**DATASET**:
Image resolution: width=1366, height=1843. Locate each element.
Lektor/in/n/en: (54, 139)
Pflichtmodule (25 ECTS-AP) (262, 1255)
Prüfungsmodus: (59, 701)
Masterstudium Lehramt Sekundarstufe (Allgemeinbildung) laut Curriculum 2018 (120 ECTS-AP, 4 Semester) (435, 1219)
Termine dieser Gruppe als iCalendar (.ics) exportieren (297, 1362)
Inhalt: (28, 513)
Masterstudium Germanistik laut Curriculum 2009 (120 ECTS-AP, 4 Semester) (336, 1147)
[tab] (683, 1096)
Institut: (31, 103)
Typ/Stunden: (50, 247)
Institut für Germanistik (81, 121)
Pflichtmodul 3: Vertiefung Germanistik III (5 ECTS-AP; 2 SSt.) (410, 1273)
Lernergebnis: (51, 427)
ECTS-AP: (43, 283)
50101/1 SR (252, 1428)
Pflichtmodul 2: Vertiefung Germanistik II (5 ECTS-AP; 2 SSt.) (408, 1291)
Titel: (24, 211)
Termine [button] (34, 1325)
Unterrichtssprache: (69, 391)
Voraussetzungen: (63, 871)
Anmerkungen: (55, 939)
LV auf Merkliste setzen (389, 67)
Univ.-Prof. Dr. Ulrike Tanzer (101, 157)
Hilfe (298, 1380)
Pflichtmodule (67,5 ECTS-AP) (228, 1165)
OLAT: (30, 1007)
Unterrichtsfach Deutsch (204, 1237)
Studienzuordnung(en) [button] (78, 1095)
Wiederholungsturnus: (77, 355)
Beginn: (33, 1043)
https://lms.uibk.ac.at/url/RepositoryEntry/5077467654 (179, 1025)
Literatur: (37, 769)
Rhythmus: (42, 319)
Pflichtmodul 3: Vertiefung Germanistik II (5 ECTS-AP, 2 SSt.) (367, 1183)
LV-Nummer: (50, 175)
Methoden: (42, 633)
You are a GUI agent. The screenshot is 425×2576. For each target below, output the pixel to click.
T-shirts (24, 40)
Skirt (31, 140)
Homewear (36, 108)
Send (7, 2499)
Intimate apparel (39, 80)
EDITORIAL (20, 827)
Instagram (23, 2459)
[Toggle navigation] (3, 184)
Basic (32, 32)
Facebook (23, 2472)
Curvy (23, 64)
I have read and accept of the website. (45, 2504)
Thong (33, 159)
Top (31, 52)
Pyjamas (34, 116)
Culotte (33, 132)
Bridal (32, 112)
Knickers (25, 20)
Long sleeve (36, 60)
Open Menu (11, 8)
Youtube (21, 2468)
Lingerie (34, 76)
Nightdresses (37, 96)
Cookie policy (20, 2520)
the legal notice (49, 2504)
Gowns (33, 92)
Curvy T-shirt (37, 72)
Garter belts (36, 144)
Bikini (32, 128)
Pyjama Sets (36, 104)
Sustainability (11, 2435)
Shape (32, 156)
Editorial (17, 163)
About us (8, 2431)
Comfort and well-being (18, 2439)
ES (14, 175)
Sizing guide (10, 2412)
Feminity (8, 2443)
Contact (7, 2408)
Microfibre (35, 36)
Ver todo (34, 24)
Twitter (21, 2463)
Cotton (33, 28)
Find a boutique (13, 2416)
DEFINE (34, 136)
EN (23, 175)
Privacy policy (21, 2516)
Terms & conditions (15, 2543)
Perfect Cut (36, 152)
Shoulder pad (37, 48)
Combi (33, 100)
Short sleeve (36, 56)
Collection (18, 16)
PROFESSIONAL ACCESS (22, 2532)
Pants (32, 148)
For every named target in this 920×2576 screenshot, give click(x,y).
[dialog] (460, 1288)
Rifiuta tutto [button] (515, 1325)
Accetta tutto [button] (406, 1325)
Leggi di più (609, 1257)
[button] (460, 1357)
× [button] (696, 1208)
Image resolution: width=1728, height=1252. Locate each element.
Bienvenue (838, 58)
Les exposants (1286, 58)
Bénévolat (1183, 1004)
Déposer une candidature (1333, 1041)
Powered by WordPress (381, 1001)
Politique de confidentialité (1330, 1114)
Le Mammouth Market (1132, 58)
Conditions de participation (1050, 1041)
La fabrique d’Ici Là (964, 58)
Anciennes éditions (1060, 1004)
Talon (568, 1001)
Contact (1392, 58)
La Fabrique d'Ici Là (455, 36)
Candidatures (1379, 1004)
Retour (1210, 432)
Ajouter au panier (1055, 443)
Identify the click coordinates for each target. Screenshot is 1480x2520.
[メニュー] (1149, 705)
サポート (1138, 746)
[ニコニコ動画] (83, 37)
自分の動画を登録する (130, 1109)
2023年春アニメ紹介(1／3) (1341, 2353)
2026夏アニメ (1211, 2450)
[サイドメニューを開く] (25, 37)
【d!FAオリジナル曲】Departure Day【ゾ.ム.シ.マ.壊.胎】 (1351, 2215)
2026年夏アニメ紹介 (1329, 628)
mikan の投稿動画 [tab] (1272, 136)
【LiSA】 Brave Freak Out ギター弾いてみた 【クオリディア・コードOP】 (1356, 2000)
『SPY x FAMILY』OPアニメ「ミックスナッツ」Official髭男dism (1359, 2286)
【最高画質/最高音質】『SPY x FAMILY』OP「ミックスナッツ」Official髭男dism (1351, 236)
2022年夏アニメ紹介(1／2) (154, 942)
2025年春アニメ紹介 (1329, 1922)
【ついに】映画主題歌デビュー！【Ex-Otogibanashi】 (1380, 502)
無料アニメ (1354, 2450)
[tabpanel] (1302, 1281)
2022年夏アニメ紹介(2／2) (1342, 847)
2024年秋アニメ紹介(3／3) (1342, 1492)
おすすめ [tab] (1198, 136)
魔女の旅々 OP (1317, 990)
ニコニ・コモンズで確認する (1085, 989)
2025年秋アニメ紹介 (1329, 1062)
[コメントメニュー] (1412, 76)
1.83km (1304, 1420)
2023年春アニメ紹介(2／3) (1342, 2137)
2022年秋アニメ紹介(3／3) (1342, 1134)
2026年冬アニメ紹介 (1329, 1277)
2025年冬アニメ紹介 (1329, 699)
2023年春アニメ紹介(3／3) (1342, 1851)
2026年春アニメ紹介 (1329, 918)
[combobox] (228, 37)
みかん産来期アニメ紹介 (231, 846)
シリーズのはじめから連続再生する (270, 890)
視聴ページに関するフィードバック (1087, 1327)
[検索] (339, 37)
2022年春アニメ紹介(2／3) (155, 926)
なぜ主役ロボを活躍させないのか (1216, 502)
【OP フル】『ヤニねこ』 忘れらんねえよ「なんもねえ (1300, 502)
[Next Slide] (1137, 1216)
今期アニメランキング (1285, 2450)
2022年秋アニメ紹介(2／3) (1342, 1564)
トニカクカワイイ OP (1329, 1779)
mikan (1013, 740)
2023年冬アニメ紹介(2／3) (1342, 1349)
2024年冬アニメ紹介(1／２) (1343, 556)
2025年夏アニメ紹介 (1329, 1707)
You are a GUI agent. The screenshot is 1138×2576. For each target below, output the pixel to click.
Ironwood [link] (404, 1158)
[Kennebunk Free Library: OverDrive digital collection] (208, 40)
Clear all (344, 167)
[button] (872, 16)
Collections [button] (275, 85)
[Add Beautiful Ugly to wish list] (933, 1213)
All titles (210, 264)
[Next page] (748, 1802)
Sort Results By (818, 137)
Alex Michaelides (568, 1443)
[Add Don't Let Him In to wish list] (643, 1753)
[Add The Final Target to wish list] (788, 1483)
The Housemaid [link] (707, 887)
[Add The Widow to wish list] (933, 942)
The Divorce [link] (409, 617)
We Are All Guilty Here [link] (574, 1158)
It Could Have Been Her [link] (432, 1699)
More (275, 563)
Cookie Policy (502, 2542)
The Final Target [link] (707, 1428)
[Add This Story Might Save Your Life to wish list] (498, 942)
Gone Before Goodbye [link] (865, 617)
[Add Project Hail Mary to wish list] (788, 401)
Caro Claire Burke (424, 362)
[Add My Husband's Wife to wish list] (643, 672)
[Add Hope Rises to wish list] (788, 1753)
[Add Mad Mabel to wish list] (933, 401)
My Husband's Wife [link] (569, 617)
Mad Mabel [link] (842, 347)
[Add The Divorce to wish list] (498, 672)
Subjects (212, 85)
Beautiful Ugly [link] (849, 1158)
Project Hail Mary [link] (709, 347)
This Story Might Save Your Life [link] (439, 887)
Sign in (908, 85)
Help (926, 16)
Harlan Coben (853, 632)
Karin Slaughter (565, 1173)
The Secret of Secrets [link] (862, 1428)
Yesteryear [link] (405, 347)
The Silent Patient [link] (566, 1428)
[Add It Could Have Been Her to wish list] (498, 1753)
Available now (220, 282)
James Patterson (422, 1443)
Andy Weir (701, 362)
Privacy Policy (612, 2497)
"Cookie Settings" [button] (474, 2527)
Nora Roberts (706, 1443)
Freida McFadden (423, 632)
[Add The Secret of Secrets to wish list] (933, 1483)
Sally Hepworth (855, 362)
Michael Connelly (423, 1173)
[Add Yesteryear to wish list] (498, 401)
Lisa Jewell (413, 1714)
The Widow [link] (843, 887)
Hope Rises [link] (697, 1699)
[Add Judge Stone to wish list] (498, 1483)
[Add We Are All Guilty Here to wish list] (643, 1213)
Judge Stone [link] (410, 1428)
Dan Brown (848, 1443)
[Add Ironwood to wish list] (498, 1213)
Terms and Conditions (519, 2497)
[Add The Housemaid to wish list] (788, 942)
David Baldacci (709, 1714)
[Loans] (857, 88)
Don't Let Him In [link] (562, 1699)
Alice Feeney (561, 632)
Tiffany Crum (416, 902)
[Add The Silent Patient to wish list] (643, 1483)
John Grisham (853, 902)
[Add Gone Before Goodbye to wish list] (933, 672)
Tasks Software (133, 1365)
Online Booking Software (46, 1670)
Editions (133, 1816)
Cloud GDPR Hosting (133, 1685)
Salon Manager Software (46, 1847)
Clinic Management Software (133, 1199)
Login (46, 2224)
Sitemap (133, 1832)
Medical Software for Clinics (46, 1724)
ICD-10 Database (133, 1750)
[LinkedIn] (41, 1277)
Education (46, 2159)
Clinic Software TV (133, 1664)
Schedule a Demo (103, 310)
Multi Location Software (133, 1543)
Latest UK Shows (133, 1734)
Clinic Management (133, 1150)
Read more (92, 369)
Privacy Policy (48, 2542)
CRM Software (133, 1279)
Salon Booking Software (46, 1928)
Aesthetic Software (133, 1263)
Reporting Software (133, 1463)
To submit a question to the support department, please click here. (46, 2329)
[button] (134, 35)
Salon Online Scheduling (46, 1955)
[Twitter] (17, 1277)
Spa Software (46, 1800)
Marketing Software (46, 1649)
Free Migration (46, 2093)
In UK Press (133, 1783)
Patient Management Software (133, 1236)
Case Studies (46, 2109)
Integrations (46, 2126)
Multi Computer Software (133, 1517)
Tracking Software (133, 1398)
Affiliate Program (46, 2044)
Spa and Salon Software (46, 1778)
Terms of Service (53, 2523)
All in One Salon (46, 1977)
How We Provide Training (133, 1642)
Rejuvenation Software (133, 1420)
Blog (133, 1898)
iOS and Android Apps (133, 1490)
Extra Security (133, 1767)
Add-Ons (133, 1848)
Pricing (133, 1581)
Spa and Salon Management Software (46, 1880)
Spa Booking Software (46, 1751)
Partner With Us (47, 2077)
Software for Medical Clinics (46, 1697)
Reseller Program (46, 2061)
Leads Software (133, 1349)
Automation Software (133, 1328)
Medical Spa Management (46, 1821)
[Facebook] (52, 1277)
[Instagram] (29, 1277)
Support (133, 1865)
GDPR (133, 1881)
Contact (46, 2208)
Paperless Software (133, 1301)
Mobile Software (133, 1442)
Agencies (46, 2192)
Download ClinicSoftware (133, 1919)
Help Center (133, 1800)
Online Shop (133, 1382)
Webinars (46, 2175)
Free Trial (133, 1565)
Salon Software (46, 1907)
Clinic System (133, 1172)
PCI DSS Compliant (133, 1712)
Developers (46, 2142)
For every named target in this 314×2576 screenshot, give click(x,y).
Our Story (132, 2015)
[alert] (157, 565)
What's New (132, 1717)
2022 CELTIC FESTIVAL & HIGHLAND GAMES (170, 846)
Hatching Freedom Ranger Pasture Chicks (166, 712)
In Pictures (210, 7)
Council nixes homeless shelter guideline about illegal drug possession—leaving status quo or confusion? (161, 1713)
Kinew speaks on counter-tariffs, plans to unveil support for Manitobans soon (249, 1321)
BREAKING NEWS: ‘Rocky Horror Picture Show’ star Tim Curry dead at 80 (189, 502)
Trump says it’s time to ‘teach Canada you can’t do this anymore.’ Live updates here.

**TO DO**:
Using the entries above, restate word for word every line from the one that contains "Clinic System (133, 1172)" through the last.

**WRITTEN REPLY**:
Clinic System (133, 1172)
PCI DSS Compliant (133, 1712)
Developers (46, 2142)
For every named target in this 314×2576 screenshot, give click(x,y).
Our Story (132, 2015)
[alert] (157, 565)
What's New (132, 1717)
2022 CELTIC FESTIVAL & HIGHLAND GAMES (170, 846)
Hatching Freedom Ranger Pasture Chicks (166, 712)
In Pictures (210, 7)
Council nixes homeless shelter guideline about illegal drug possession—leaving status quo or confusion? (161, 1713)
Kinew speaks on counter-tariffs, plans to unveil support for Manitobans soon (249, 1321)
BREAKING NEWS: ‘Rocky Horror Picture Show’ star Tim Curry dead at 80 (189, 502)
Trump says it’s time to ‘teach Canada you can’t do this anymore.’ Live updates here.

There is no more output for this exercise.